Widerrufsrecht

Für Interneteinkäufe haben Verbraucher nach dem Gesetz ein 14-tägiges Widerrufsrecht, das frühestens ab Erhalt der Ware und einer korrekten Widerrufsbelehrung in „Textform“ (z. B. per Brief, Fax oder E-Mail) zu laufen beginnt.

Der Händler muss also den Käufer darüber informieren, dass er den Vertrag widerrufen kann. Nur in wenigen Fällen, wie zum Beispiel bei speziellen Maßanfertigungen oder entsiegelten CDs, ist das Widerrufsrecht ausgeschlossen, worauf der Händler dann hinweisen muss.
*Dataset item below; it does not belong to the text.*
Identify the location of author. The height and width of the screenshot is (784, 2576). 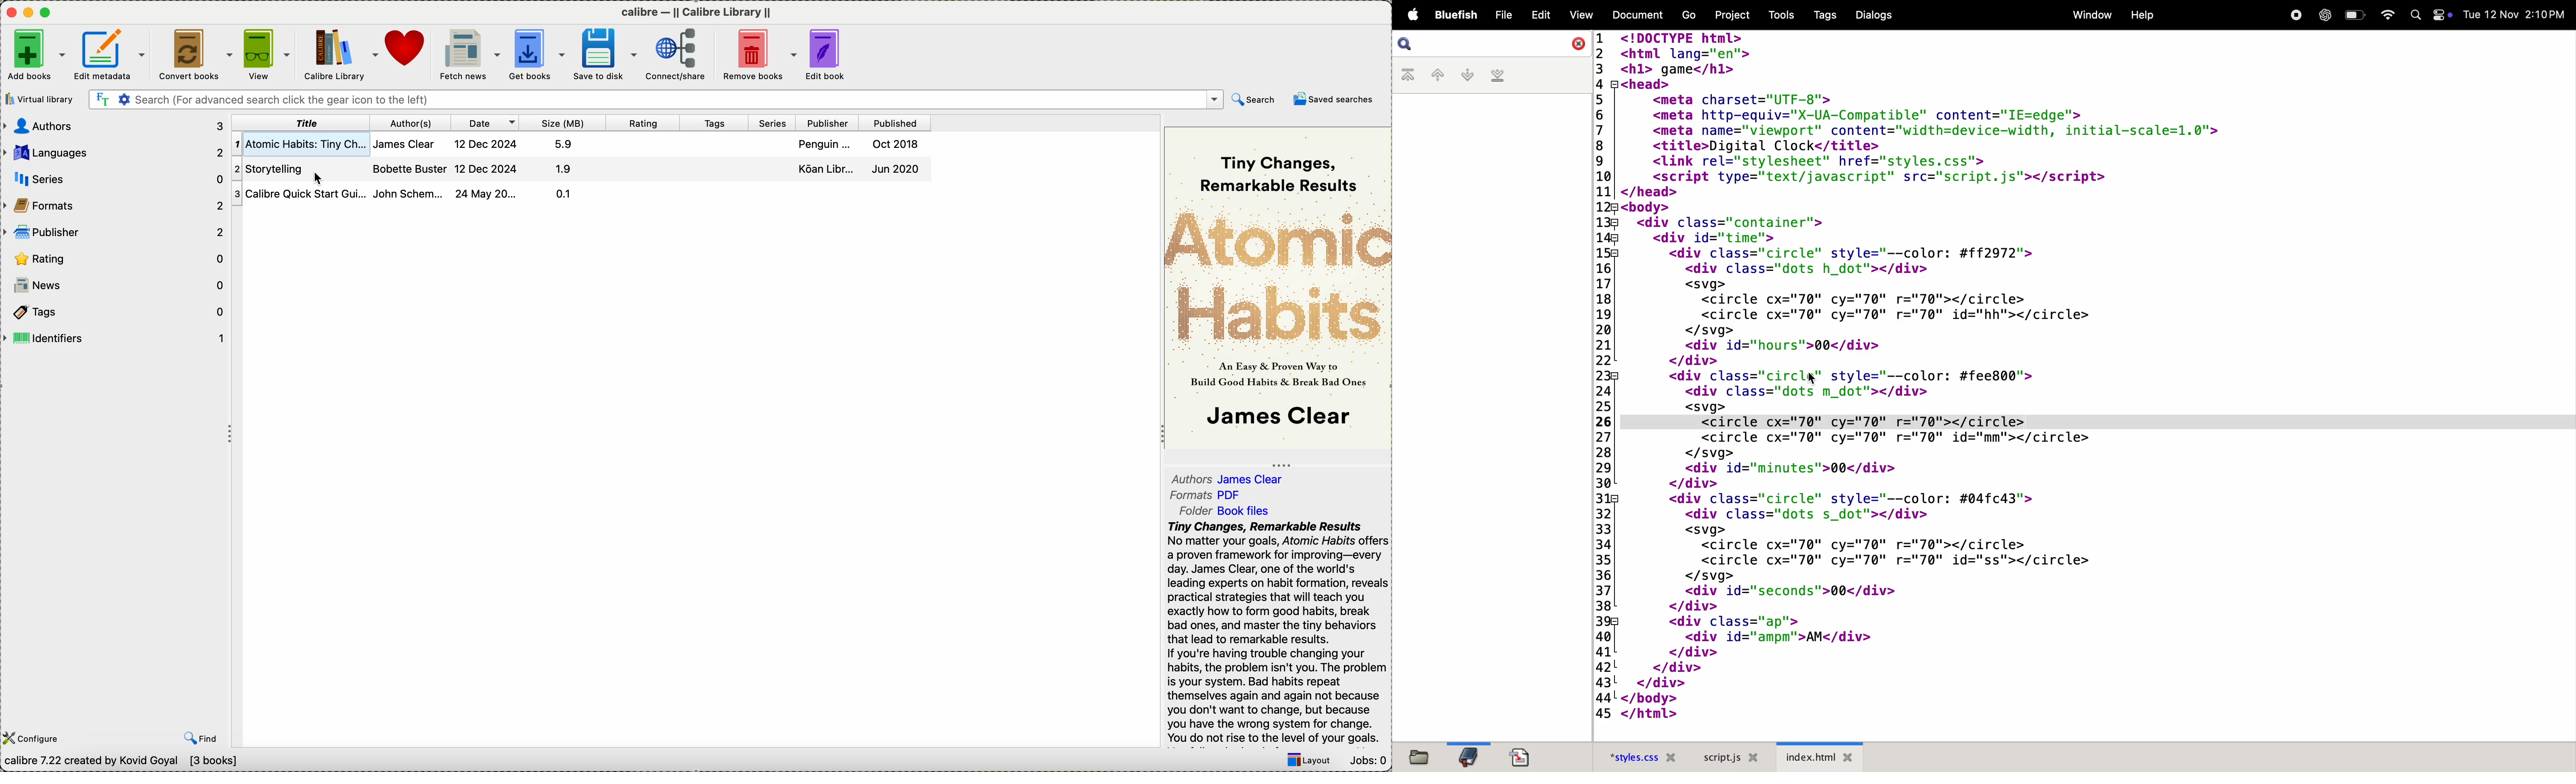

Der Käufer kann sein Recht ausüben, indem er die Ware zurücksendet oder den Händler per Brief, Fax oder E-Mail informiert. Um einen Nachweis zu haben, ist ein Widerruf per Einschreiben bzw. eine Warenrücksendung im versicherten Paket ratsam. Der Händler muss dann den Kaufpreis vollständig zurückerstatten, Gutscheine muss der Käufer nicht akzeptieren.

Nur wenn die Ware schon benutzt wurde, unvollständig oder defekt zurückgeschickt wird, sind Abzüge möglich. Die Ware muss nicht originalverpackt sein, und im Normalfall muss der Händler die Rücksendekosten tragen. In den AGB kann jedoch vereinbart werden, dass der Käufer die Rücksendekosten tragen muss. Dies ist aber nur in den Fällen möglich, in denen der Preis der zurückzusendenen Sache nicht mehr als 40 Euro beträgt oder der Käufer bei Ausübung des Widerrufsrechts die Artikel noch nicht bezahlt hat. Natürlich muss der Kunde nie die Rücksendekosten tragen, wenn der gelieferte Artikel nicht dem Bestellten entspricht.